Orange County, California, District Attorney Todd Spitzer said the state’s zero-bail order wrested control from local officials better equipped to say who should be jailed. A blanket order “protects the criminals who have repeatedly victimized the law-abiding public while failing to safeguard the innocent,” he said.

While Orange County reduced its jail population by more than 45% during the pandemic, Spitzer successfully opposed no-bail releases for some inmates. He complained the pandemic was being “manipulated to allow the unnecessary release of violent and dangerous criminals.”

Several criminologists noted that the overall crime rate in most cities remains lower than before the pandemic. That’s true of the type of crimes associated with low-level offenders released during the outbreak, such as drug possession and petty theft. This spring and summer also saw the pandemic plunge the country into a recession and George Floyd’s death trigger a wave of unrest. Those factors may have boosted violent crime as well.
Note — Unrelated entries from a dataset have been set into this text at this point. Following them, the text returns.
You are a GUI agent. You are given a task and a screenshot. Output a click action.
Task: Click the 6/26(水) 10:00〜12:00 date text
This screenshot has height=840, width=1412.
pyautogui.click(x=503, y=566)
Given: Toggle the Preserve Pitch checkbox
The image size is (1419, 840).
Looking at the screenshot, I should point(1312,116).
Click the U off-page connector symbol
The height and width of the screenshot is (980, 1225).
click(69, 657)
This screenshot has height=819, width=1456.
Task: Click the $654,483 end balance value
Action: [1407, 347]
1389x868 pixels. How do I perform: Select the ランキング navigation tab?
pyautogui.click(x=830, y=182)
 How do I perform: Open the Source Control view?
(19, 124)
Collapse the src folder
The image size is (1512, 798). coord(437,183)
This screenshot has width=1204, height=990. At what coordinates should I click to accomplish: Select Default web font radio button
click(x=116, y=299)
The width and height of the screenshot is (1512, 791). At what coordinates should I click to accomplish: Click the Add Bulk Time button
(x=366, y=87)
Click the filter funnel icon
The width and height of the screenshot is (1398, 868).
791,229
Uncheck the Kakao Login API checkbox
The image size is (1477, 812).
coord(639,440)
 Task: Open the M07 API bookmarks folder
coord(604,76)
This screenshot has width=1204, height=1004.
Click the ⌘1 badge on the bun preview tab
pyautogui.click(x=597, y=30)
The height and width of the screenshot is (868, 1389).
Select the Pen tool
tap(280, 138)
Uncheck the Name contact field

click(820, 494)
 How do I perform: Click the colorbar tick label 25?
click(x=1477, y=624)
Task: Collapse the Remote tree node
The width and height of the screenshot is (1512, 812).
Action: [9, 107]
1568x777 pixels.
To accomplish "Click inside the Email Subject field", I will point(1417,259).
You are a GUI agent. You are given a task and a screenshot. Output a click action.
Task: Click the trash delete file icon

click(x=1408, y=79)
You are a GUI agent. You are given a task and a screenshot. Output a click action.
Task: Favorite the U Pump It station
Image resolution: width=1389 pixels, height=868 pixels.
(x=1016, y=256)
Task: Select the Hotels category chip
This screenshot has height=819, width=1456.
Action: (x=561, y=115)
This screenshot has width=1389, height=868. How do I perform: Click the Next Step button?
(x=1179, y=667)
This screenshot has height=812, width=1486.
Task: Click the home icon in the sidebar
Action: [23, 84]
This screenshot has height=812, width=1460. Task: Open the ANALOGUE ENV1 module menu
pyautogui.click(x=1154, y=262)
“It’s a real serious challenge to figure out because a lot of dramatic changes are happening at the same time,” said David Abrams, a University of Pennsylvania professor of law, business economics and public policy.

A September study, sponsored by the nonpartisan Council on Criminal Justice think tank, surveyed 375 jails and found that rearrest rates didn’t rise among those freed through July 20. “Rebooking rates for people released after March 16 remained below pre-pandemic rebooking rates,” it concluded.

Drew McWilliams, 32, is among the released inmates.

McWilliams had three weeks left on a nonviolent misdemeanor sentence at Rikers Island when the jail released him March 26. At home, he quarantined for 14 days, avoiding his father, a cancer survivor, and his two young daughters. He has been taking courses from the nonprofit Fortune Society on becoming a guidance counselor for people getting out of jail.

“I watched certain news channels where they essentially said that they should have just left us in there to die from COVID,” he said. “I want people to see that everybody that has gotten released has not been doing badly. A lot of us have been doing the right thing.”

Denver prosecutor Beth McCann believes the releases appropriately cleared jails of many low-risk defendants. Her office is tracking the fates of released inmates to analyze the question more definitively.

“The virus has really assisted those of us who are of the mind that we do have too many people in jail, particularly awaiting trial,” McCann said.